▶ DIRECTIONS
Repeat exactly the lines below that lie between the line with "Where should I click to: Click the number" and the line with "Click the 116571", counting both of those lines as part of the answer.

── INFORMATION ──

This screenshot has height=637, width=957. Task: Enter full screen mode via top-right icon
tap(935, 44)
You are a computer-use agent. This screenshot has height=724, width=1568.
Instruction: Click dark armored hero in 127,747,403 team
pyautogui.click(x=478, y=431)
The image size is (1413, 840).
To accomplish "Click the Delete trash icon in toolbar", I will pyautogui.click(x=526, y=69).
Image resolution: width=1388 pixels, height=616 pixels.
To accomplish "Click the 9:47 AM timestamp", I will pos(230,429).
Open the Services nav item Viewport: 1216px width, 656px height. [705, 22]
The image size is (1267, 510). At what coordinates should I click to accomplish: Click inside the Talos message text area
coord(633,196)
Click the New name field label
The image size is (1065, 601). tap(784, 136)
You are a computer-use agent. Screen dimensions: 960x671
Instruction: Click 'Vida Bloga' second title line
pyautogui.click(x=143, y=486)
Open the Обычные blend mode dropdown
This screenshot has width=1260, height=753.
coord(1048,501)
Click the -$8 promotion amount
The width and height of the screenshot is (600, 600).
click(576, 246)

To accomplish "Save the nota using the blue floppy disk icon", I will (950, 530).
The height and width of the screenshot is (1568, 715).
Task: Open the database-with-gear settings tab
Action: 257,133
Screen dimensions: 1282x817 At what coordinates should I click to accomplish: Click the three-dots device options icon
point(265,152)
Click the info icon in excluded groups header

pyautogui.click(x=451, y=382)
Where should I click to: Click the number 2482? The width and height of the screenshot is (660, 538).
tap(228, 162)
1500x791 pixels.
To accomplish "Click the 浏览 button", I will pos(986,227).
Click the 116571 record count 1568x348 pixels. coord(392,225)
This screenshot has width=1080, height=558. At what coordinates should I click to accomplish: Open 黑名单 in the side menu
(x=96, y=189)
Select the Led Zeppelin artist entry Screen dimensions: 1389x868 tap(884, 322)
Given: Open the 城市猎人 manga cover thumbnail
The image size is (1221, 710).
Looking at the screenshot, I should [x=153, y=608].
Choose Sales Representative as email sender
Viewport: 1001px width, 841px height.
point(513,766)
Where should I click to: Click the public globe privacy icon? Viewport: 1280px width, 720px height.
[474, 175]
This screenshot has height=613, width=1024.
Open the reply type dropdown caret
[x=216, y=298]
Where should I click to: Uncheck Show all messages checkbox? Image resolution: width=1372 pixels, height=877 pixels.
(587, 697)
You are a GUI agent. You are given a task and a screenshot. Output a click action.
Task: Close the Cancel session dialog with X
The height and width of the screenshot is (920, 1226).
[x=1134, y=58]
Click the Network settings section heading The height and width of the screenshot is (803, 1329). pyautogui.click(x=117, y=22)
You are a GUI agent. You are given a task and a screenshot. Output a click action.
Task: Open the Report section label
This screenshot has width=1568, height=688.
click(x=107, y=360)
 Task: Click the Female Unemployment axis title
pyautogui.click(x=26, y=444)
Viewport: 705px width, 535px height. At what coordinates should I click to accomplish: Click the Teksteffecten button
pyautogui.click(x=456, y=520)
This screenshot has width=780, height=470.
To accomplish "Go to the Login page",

───

▶ OUTPUT BELOW
Where should I click to: Click the number 2482? The width and height of the screenshot is (660, 538).
tap(228, 162)
1500x791 pixels.
To accomplish "Click the 浏览 button", I will pos(986,227).
Click the 116571 record count 1568x348 pixels. coord(392,225)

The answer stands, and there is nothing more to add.